120 A. 558 | N.H. | 1923
Neither the plaintiff Edith M. Flanders nor her co-heir Dana E. Clark occupies a fiduciary position which entitles them for their protection to the prospective decision of questions which may hereafter arise and they cannot maintain this proceeding. Ross v. Church,
The interest of the legatees of the one-eighth parts of the residuum of Noah's estate under the 25th clause of the will vested at the death of Noah, there being no uncertainty as to their right of enjoyment, the right of possession only being deferred until the death of his widow, and upon the death of either before the time of distribution arrived, the bequest passed to the personal representatives of the deceased legatee in the absence of the expression of a contrary intention *569
in the will. Abbott v. Lewis,
If as the language indicates, the testator intended to create in the legatees an absolute inalienable estate, he intended an illegal and impossible estate and his intention cannot be given effect. Hayward v. Spaulding,
The testator intended to benefit his children. The attempt to secure the gift in their hands by prohibiting its alienation is evidence in addition to the gift itself.
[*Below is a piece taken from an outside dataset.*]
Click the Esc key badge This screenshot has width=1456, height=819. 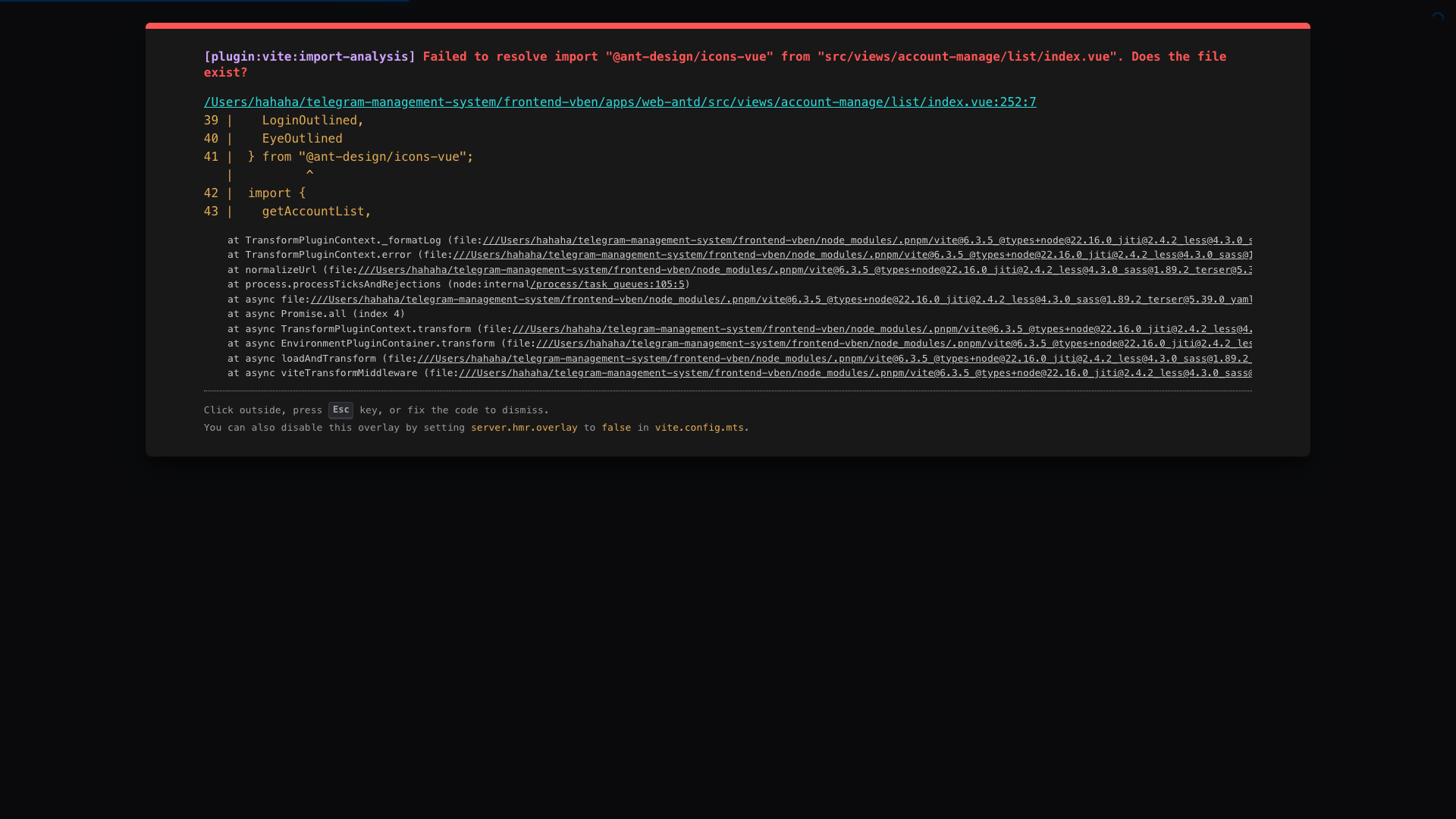(340, 410)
It is not probable he would not have made the gift if he had understood the restraint he undertook to impose upon it could not be given effect. It is of no importance, however, as to these eighths whether the gift fails because of the illegality of the condition imposed. If the gifts failed, so much of the estate would be undisposed of by the will and Edward as heir to one-third would be entitled to one of the three-eighths. This right would vest at Noah's death subject to the widow's life interest and at Edward's death pass to his representatives.
The plaintiffs contend that the clause forbidding alienation transforms Edward's apparently absolute estate in one-eighth of the *570 residuum into a life estate with a remainder or limitation over to his heirs. No authority is cited in support of this claim.
"Every person of the age of twenty-one years, of sane mind, may devise and dispose of his property, real and personal, and of any right or interest he may have in any property by his last will in writing." P.S., c. 186, s. 1.
"The personal estate of a person deceased not bequeathed . . . shah be distributed . . . in equal shares" "to the children of the deceased." P.S., c. 196, s. 6, and s. 1.
If Edward at his death had any right or interest in the one-eighth of the residuum given him by the 25th clause of Noah's will it passed by his will by force of the statute. The plaintiffs can take no part of the estate of Edward by force of the statute of distributions because under that they are entitled as children of Edward to share only in a distribution of "the personal estate . . . not bequeathed," and Edward's will bequeathed all of his estate.
If the plaintiffs can take anything they can take only because Noah's will gives it to them. They must take by purchase under Noah's will and not by descent from Edward.
If the words, "all bequests herein to wife, children and grandchildren are inalienable either by assignment or any other proceeding or process," could be construed to express an intention that the eighth interest bequeathed to Edward should terminate upon his death or if to effectuate the expressed intention it should be necessary to so construe the language, there is no expression of any intention that the eighth part should then go to Edward's children. If Noah had intended Edward's interest should be so terminated and had used language expressing such intention he could have made such further disposition of the eighth as he pleased, he could have given it to the daughters or to the charitable organization mentioned in the 16th clause. He could have given it to Edith or to Dana or to both of them. But he gave it to none of them. Under the will assuming Edward's title did not survive his death, the missionary society has just as good a title to the eighth as these plaintiffs have, which is none at all, because no intention to give it to them is expressed by the will. If the intention claimed had been entertained it would have been expressed in apt words. Benton v. Benton,
"The construction of the will is the ascertainment of the testator's expressed intention, — what he meant by what he said." Stratton v. Stratton,
The executor Cavanaugh is advised that the plaintiffs' claim is without foundation.
Case discharged.
YOUNG, J., was absent: the others concurred.